Was the SEC Right to Block the Hertz Offering?

By John Banks

On June 15, Hertz announced plans to raise $500 million in a new share offering.

This was controversial because Hertz is in Chapter 11 bankruptcy, the creditors have dibs on the assets, and the new shares have statistical near-certainty of being worth zero.

We wrote about this fiasco on June 17. That same day, the Securities and Exchange Commission (SEC) put a stop to the $500 million offering by announcing they had comments on the disclosure document.

(If you are a U.S.-listed company preparing a new share offering, and Jay Clayton, the Chairman of the SEC, goes on television to announce “comments” on your disclosure, you stop everything you are doing.)

Hertz shares (symbol: HTZ) were halted for three hours due to the SEC’s action, which effectively blocked the $500 million share offering.

As of this writing the offering is in limbo, and probably dead, and yet HTZ is still up more than 350% from its May 26 lows of 40 cents, because that is how Robinhood investors roll.

The whole situation is bizarre, which is perhaps par for the course in 2020.

But with the SEC stepping in, a new question arises: Should Hertz have been allowed to sell the shares?

Or, to put it another way, was the SEC right to stand in the way?

There are different ways to look at the question. On balance, the SEC probably did the right thing.



The pro-Hertz argument — which would say let the $500 million share sale go forward — is a combination of “free markets for free citizens” and “caveat emptor.”

That is to say, if an action in public markets is legal and fully disclosed, investors should be free to make their own choices. What Hertz wanted to do was, in fact, legal and fully disclosed, so why stop them?

By this rationale, Hertz is being transparent and should not be kept from the marketplace. Sure, the company is bankrupt — but they aren’t trying to hide it. The stock is on the way to being delisted by the NYSE — but they aren’t hiding that, either.

Then, too, no company in Chapter 11 bankruptcy, with a huge debt overhang and the bonds trading at a deep discount, has ever issued $500 million worth of new shares before — but hey, it’s 2020.

In the prospectus, Hertz made very clear the shares were likely to be worthless. The document even used the term “worthless” as a specific term, repeatedly throughout the text.

So, given all that, if day traders and retail gamblers on Robinhood (or wherever) still want to own HTZ and trade it, why stop the share float from expanding? Why not let the bagholders learn a lesson?
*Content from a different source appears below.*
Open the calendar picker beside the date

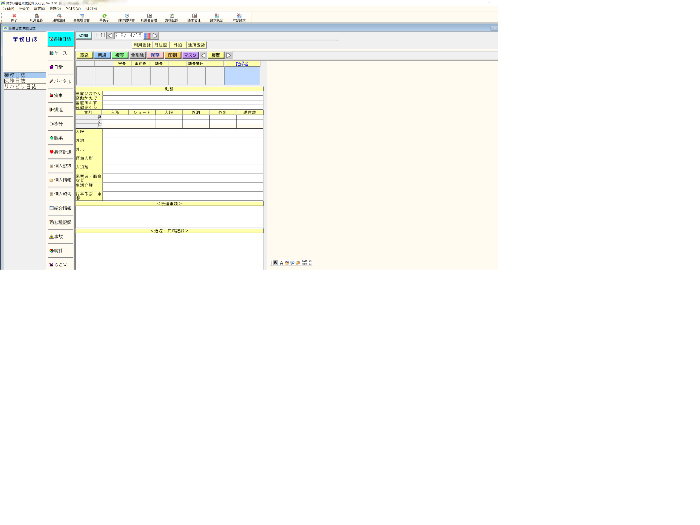147,36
There are at least two arguments against the “free markets and caveat emptor” approach.

The first argument against the Hertz offering — and in favor of the SEC stepping in — is that vulnerable people, who don’t have a lot of money, would potentially be hurt.
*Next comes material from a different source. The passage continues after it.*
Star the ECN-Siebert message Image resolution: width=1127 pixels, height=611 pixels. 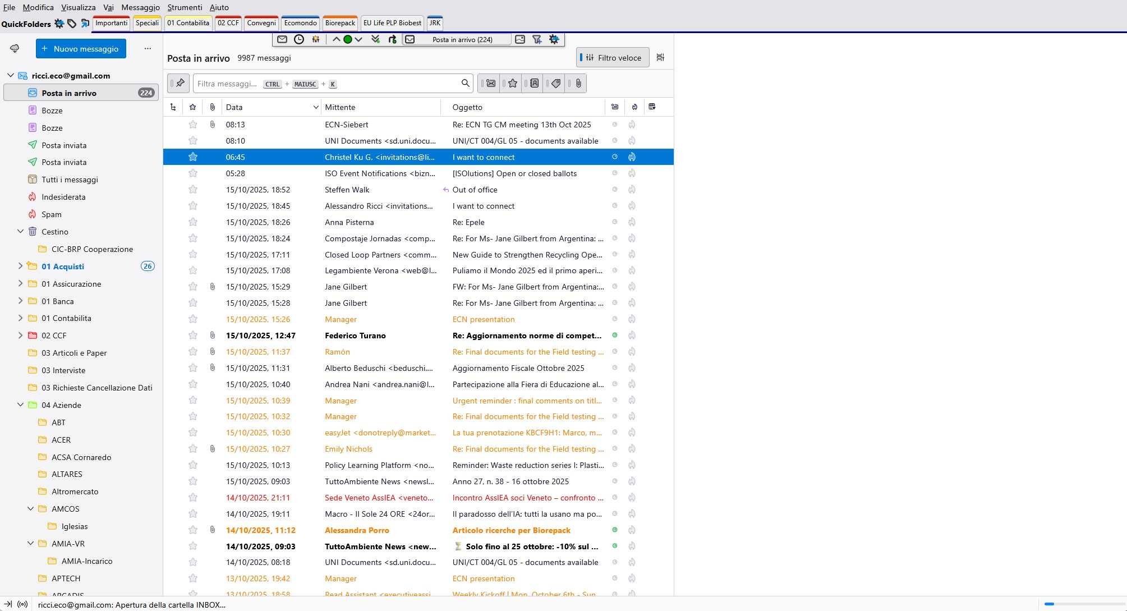[x=193, y=125]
If Hertz can extract funds from retail investors who aren’t paying attention, or who don’t understand the implications of Chapter 11 bankruptcy, then maybe it becomes open season on such investors.

And the average Hertz investor, at this point, is not a moneybags by any means.

The Associated Press reported on Hertz investors like 22-year-old Bryan Quevedo, a Los Angeles delivery driver who put $1,000 worth of his $1,200 stimulus check into HTZ, and later added $450 more, and Sherrie Hardy, a 33-year-old Michigan worker who invested her and her fiance’s stimulus checks into Hertz “with no plans to sell.”

So small-time retail investors could be hurt by a Hertz collapse. One could say, rightly, that they should have known better, or listened to people shouting in their ears. But the optics would still be horrible for a bankrupt company to have been seen pulling $500 million from such people.

Worse still, the Hertz fiasco threatens to erode trust in public markets. The problem with “caveat emptor” is not so much one of libertarian ethics. It is more about how comfortable the average investor feels putting their savings to work in stocks.

In a world where Hertz and other companies can get away with truly crazy stuff, the SEC might reason, a larger percentage of investors might start fearing booby traps around every corner.

This would be bad for public markets. Investors might start to wonder, “What else can they get away with that is technically ‘legal’ but could badly hurt me?” 

Then, too, the SEC likely wanted to avoid the spectacle of Hertz actually going to zero — with the NYSE delisting the stock — and the media piling onto the story, noting with horror that a last $500 million had been snatched from the pockets of the “little guy” as the creditors left town.

That wouldn’t be helpful.

Shenanigans and tomfoolery within the four corners of the law is one thing. An ugly spectacle that erodes trust in public markets — even more than it has already been eroded — is another.

The SEC was probably wise to ice the deal at the last minute — though it still counts as one for the history books.